------ DOCUMENT

Melinda's is OK. For all the habanero hype of the label, it's not too hot. The sweetness of the pepper and the carrot come through. My current favorite is quite mild actually, Garlic Cholula. It's milder than the regular Cholula, but I like the garlic note. I use hot sauce a lot in the correcting of seasoning of a dish rather than salt. I'm on a sodium restricted diet so this is a good way to intensify flavor without getting hot about it. 

I like Franks Red Hot a lot too. It's fairly mild, has good flavor, but is a bit high in salt for my flavor correcting uses. If I want heat, I tend to reach for dried chiles, most often Guajillo of late, even where cayenne is called for. It takes more guajillo to equal the intensifty of cayenne, but I think it has more flavor than cayenne.


----------



## jake t buds (May 27, 2013)

Thanks for the responses, everybody.

------------

CHALLENGE
In the hot sauce discussion, which sauce does the first writer call a current favorite?

------ LISTED ENTRIES

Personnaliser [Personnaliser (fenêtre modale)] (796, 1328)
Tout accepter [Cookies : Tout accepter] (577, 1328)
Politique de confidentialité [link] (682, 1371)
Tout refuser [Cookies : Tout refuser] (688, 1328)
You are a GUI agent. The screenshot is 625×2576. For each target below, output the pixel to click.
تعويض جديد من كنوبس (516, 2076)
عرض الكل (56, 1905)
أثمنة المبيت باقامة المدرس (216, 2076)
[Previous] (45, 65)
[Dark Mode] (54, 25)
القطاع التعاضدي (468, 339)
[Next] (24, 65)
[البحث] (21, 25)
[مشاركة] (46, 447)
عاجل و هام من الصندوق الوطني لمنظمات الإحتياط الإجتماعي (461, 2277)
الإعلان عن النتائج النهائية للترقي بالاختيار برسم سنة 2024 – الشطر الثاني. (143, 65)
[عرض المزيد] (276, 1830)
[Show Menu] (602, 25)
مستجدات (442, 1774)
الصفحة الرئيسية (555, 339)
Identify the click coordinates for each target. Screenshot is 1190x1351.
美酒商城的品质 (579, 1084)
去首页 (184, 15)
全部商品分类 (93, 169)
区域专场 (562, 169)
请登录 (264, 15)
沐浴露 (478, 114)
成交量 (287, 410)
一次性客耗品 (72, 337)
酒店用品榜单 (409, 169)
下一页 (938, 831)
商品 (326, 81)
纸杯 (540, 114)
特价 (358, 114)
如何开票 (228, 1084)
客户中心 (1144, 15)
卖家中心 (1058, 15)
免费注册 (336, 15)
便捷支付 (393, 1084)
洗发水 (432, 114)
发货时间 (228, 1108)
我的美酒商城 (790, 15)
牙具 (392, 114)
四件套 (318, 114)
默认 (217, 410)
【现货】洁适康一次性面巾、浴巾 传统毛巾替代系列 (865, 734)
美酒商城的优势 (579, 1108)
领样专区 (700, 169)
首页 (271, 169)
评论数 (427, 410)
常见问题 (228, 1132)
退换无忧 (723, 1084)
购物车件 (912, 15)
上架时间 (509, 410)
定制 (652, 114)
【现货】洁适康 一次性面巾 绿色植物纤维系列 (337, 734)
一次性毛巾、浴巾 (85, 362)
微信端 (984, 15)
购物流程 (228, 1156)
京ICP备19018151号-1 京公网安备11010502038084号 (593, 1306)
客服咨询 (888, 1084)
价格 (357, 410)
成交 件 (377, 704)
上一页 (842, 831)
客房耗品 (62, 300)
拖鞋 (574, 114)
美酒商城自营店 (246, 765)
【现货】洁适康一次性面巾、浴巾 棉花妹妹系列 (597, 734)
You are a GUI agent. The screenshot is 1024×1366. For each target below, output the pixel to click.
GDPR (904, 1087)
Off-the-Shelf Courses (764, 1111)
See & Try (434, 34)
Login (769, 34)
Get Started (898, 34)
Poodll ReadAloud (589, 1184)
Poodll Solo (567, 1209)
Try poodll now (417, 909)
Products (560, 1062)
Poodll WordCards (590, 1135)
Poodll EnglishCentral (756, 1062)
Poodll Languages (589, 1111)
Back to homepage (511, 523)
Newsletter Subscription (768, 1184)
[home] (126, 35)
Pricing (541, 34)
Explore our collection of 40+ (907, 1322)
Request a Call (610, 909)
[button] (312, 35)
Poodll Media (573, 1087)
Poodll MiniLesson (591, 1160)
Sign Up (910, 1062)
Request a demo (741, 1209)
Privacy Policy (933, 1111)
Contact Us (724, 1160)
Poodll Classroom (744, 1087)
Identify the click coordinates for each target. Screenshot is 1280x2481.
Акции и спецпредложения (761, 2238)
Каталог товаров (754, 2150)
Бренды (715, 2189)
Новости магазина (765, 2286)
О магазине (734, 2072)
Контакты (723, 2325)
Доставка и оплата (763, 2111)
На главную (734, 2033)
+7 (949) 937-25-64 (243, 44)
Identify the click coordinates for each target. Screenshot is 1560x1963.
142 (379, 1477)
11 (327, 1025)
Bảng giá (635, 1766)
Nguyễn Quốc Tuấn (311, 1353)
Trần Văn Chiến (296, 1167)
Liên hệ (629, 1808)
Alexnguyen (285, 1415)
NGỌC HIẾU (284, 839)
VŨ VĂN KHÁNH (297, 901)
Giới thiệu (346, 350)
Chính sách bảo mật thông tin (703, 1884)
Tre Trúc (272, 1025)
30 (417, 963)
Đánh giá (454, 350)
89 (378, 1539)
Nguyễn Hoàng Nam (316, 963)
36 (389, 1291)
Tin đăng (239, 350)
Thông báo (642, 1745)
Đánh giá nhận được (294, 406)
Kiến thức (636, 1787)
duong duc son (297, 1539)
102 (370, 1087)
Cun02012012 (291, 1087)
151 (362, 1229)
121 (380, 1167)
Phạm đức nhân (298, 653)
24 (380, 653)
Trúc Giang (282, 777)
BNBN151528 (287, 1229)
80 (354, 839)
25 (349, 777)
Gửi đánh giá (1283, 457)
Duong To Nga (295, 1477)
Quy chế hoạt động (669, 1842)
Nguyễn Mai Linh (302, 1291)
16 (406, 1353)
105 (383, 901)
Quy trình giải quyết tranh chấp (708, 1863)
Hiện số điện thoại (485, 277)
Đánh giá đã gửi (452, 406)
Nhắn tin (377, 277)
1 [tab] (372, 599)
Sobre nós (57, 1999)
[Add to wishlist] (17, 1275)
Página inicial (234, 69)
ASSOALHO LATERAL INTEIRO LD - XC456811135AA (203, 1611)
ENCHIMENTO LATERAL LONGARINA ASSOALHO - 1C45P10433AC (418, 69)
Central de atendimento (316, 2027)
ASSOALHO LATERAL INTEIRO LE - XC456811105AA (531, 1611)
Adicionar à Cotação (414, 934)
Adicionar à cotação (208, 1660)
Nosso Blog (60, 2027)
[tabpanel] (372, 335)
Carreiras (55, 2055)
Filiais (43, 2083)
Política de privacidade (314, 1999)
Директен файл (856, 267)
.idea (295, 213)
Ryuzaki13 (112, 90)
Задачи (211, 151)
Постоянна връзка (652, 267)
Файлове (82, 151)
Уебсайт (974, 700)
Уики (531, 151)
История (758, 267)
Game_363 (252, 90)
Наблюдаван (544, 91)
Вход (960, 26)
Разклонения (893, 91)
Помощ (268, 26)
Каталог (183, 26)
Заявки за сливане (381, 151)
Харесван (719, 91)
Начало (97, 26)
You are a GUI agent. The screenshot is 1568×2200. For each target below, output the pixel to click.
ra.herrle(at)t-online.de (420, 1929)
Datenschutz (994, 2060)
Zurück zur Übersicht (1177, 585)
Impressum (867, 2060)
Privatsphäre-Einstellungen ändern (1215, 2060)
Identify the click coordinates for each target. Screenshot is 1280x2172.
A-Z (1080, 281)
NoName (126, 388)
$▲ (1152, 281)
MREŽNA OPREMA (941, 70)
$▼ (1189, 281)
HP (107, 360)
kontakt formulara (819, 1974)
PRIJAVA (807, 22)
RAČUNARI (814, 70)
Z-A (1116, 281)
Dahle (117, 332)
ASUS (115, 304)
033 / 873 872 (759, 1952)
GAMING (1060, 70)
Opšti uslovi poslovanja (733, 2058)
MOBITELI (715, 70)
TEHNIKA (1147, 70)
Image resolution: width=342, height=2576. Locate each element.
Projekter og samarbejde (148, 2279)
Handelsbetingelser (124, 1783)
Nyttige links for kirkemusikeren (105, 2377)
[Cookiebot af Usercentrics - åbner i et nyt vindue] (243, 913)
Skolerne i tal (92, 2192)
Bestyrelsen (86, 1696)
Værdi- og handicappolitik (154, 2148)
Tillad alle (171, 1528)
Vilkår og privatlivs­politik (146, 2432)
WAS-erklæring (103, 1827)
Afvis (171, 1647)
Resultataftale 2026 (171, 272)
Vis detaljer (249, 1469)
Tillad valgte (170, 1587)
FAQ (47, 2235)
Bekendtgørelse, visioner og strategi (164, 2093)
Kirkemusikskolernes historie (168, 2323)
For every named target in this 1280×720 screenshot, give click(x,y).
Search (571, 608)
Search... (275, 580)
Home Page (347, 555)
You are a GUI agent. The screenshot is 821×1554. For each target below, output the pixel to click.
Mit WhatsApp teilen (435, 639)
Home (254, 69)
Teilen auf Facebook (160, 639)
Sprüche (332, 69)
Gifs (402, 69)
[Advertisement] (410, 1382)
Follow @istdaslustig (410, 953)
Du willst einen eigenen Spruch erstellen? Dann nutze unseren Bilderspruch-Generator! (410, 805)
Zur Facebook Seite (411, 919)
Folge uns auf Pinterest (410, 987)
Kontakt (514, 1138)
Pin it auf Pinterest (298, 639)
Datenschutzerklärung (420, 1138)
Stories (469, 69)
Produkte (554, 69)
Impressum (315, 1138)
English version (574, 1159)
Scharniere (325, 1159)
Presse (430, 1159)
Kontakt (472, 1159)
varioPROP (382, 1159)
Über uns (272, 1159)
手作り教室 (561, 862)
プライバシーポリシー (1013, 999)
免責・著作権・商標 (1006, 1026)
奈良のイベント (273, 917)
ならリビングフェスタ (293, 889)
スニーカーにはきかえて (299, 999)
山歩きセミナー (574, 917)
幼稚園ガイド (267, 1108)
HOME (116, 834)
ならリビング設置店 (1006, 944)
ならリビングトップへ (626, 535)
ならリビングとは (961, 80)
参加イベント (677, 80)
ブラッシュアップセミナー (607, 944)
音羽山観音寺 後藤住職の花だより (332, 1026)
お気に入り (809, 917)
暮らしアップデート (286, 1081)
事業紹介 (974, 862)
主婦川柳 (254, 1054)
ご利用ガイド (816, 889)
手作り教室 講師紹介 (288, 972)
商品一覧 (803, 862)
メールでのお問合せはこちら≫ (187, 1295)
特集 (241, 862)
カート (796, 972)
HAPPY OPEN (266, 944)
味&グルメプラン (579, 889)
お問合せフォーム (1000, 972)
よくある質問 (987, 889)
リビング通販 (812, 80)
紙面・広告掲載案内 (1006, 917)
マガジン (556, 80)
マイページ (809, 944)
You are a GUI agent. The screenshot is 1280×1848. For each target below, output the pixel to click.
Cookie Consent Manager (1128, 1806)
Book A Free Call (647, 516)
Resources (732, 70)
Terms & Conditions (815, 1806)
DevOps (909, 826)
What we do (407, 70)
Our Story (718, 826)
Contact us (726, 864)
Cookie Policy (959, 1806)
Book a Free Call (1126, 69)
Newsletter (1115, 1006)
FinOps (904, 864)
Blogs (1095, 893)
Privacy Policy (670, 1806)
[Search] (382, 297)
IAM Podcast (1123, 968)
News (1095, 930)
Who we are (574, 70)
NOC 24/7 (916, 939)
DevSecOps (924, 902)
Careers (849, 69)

------------

EXERCISE ANSWER
Garlic Cholula.